Доку приходилось действовать «китовым способом», просеивая через область своего внимания сотни и сотни контактов и персонажей в поисках единиц, способных к адекватному общению. Дополнительная сложность положения заключалась в том, что на этапе «наведения мостов» было ни в коем случае нельзя предъявлять переданные Олафом бумаги. Вполне очевидно, что они содержали информацию, не подлежавшую огласке в кругу неустановленных лиц. Отказавшись, таким образом, от десятков контактов, Док остановился на одном персонаже, представлявшем для него интерес. Около полугода ушло на то, чтобы постепенно войти в доверие и начать понемногу поддерживать его материально. Понятно, что платить деньги, даже ни за что, Док мог кому угодно и с самых первых дней знакомства, просто чтобы крепче привязать людей к себе – денег у него было достаточно, и своих собственных, и тех, что неуклонно прирастали с помощью получаемой от Олафа информации. Но «платить всем» не вариант – как только бы в сообществах узнали, что кто-то платит, тут же набежали бы сотни пустых «информаторов», и все оказалось бы похоронено, не начавшись.
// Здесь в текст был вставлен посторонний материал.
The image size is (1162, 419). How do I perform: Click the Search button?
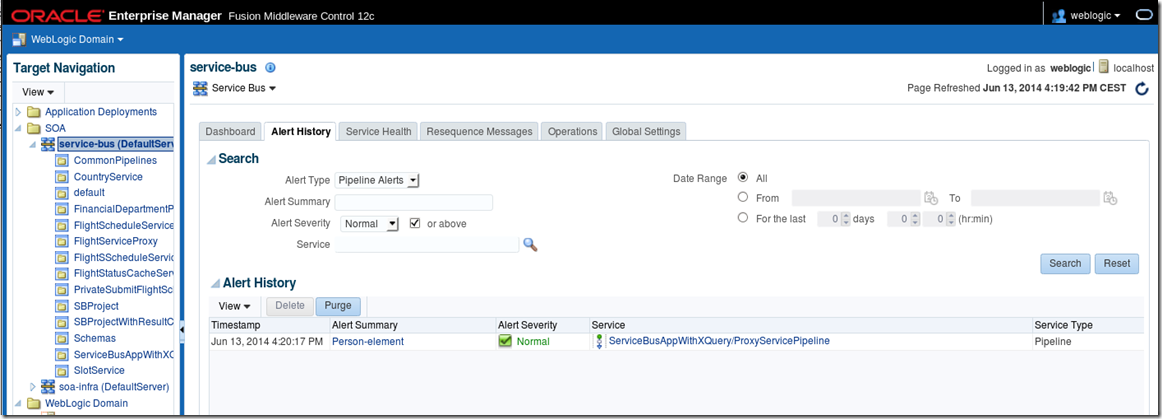click(x=1065, y=264)
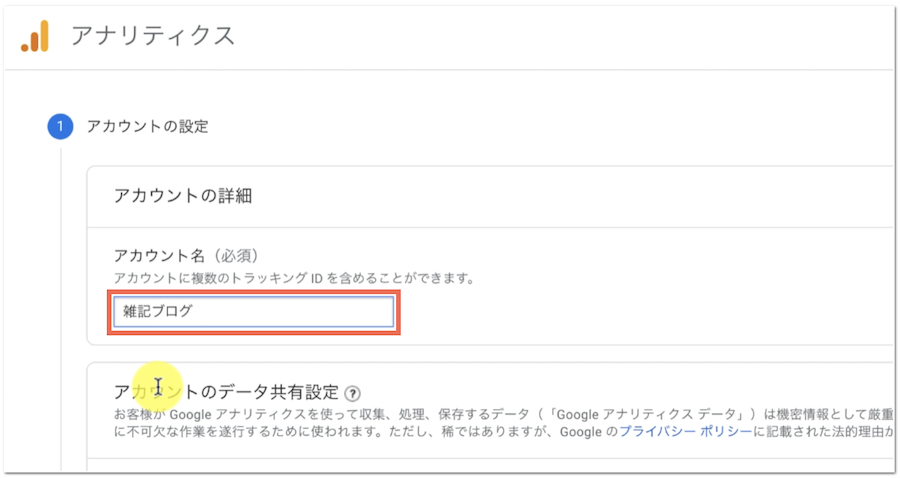The width and height of the screenshot is (900, 478).
Task: Click the アカウントのデータ共有設定 heading text
Action: [x=226, y=391]
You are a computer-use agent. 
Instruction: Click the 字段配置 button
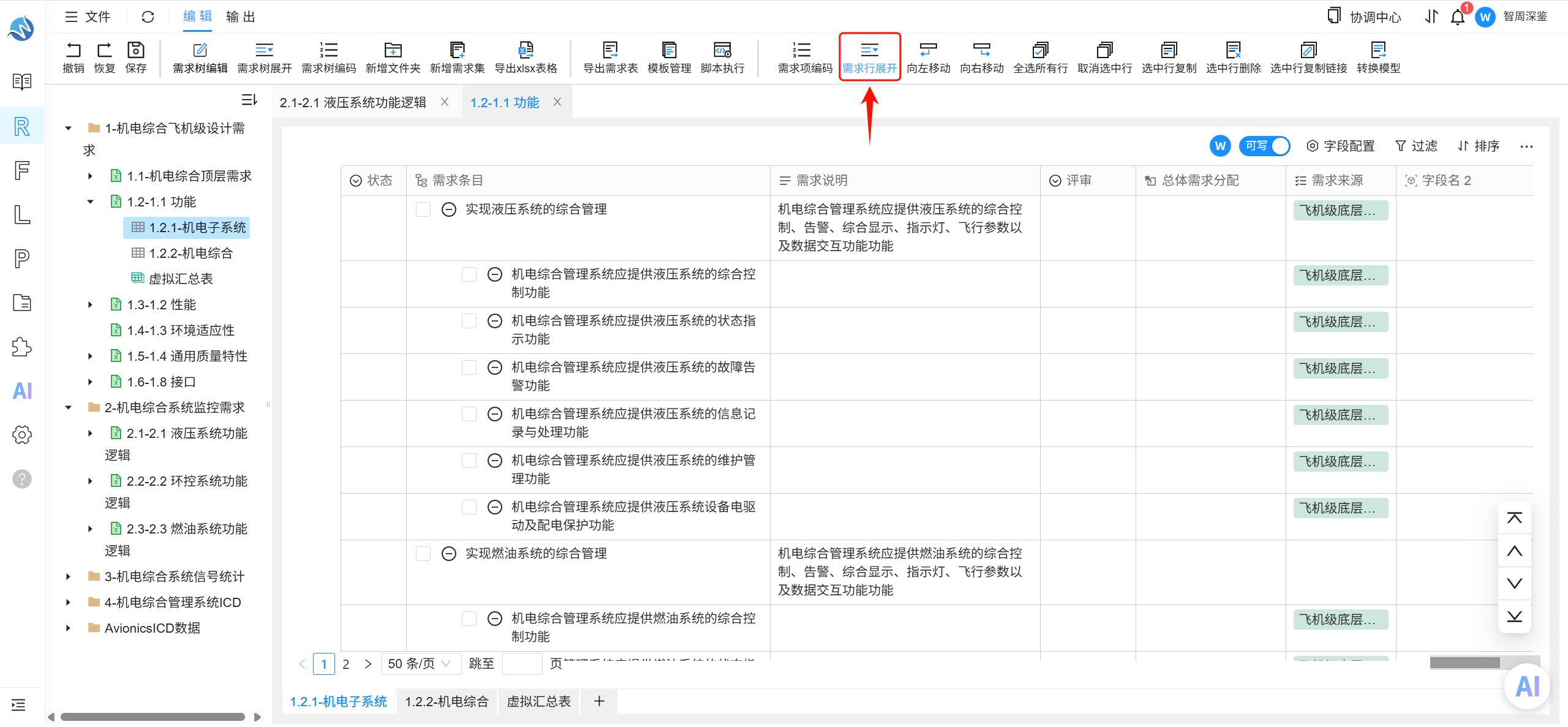click(1340, 146)

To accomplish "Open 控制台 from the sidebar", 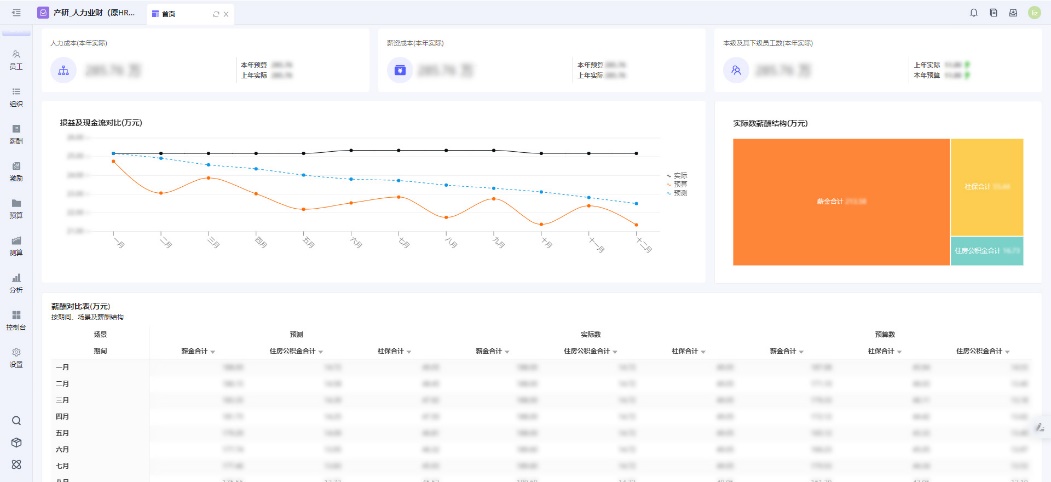I will pos(16,319).
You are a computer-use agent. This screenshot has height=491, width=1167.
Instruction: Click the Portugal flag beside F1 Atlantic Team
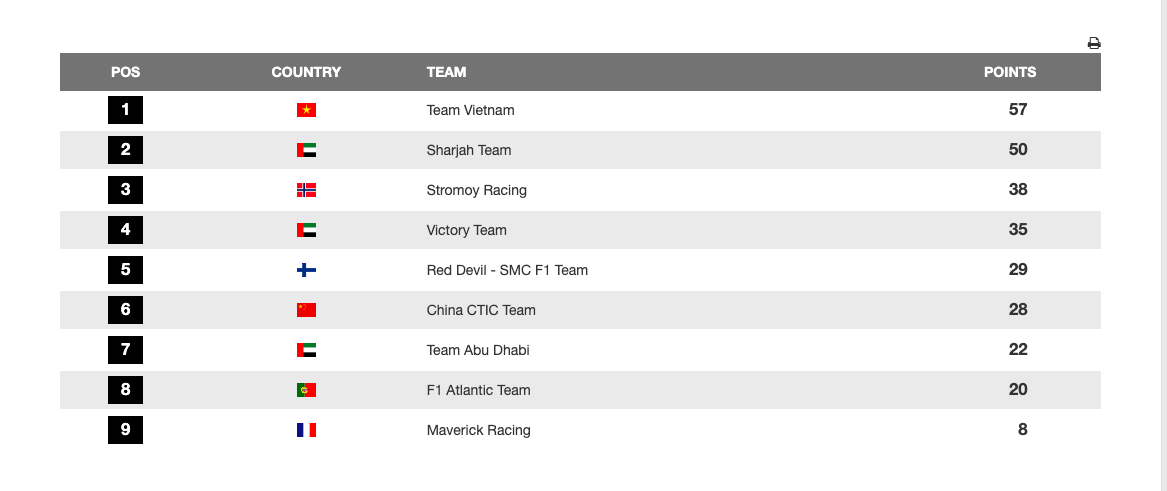[306, 390]
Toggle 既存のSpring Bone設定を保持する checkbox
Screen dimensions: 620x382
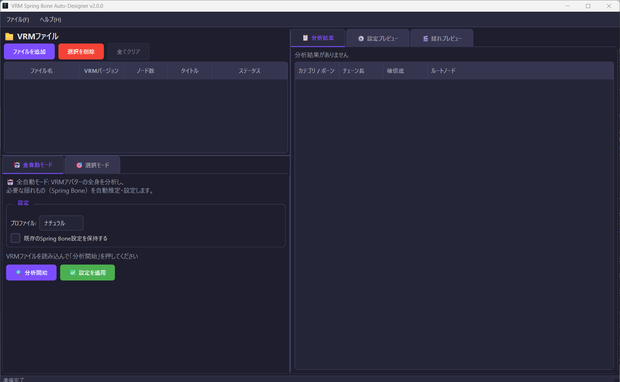15,238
Этот же отличался, прежде всего, адекватностью коммуникаций. Спокойную, взвешенную, конкретную манеру изложения плюс грамотную письменную речь можно было расценивать как свидетельство того, что с ним, по крайней мере, можно иметь дело. После установления доверительного контакта Док отправил ему несколько полученных от Ола-фа копий листов. Каково было его удивление, когда тот запросил у Дока некоторые схемы и таблицы, заранее описав ему, как они должны выглядеть. Такие документы на Олафовском жестком диске нашлись.

Похоже, этот парень действительно знал толк в проблеме, или хотя бы представлял себе, куда нужно двигаться. Но кем он был? И самое основное – кто за ним стоял? Никакая переписка не смогла бы дать ответов. Доку нужна была личная встреча с кандидатом. Обеим сторонам следовало расстаться со статусом инкогнито. Кандидат оказался пугливым и долгое время не решавшимся пойти на прямой контакт. Доку же бояться было нечего – все многообразие мира перестало для него существовать, упершись, словно острием светового конуса, в одну-единственную задачу. И, пока она не решена, дальше двигаться ему некуда.